La Svizzera ha detto no al salario minimo più alto del mondo. Il 76,5% degli elettori che lo scorso weekend si sono recati alle urne ha bocciato il referendum d’iniziativa popolare “per la protezione di salari equi”.
Il progetto, sostenuto dai sindacati e osteggiato da governo e imprenditori, prevedeva uno stipendio minimo legale a livello nazionale di 22 franchi l’ora (18 euro), ovvero circa 4mila franchi al mese (poco meno di 3.300 euro) per un impiego a tempo pieno di 42 ore settimanali. Tutti i 26 cantoni e semi-cantoni hanno espresso voto contrario.
Secondo Johann Schneider-Ammann, ministro dell’Economia, l’innovazione avrebbe causato una perdita di occupazione (anche se, ad oggi, il tasso di disoccupazione svizzero è pari al 3,5%, uno dei più bassi al mondo), e a risentirne maggiormente sarebbero stati i lavoratori meno qualificati e quelli attivi nelle zone periferiche.

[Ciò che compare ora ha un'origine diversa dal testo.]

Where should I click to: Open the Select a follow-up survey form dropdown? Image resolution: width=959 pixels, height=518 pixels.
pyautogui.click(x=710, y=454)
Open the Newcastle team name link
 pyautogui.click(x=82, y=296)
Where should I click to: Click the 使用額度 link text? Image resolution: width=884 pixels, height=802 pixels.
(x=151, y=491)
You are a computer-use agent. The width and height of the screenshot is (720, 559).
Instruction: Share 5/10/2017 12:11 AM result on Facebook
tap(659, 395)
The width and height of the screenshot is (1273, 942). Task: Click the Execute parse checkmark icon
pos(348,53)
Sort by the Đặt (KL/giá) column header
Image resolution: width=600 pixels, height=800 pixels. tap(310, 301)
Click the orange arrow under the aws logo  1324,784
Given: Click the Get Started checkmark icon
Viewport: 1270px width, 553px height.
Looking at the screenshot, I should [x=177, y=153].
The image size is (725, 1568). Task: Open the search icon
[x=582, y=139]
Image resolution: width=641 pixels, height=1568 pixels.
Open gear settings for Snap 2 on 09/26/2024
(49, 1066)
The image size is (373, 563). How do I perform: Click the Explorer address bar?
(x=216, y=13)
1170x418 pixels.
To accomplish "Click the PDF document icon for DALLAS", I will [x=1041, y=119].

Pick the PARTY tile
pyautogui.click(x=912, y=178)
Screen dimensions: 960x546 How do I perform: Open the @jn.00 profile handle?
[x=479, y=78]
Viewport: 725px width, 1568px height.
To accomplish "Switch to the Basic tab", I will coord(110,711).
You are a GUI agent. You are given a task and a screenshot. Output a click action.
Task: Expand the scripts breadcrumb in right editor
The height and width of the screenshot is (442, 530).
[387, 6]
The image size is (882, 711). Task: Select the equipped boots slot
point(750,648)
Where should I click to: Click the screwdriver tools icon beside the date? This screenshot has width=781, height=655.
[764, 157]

Secondo la sinistra e i sindacati, invece, pagare un lavoratore meno di 22 franchi l’ora – considerando anche il costo della vita esorbitante – è semplicemente vergognoso per un Paese in cui nelle imprese private lo stipendio medio è di 6.118 franchi lordi al mese, mentre i lavoratori che guadagnano meno di 4mila franchi rappresentano solo il 10% e sono perlopiù concentrati in settori come il commercio al dettaglio, la ristorazione e l’agricoltura.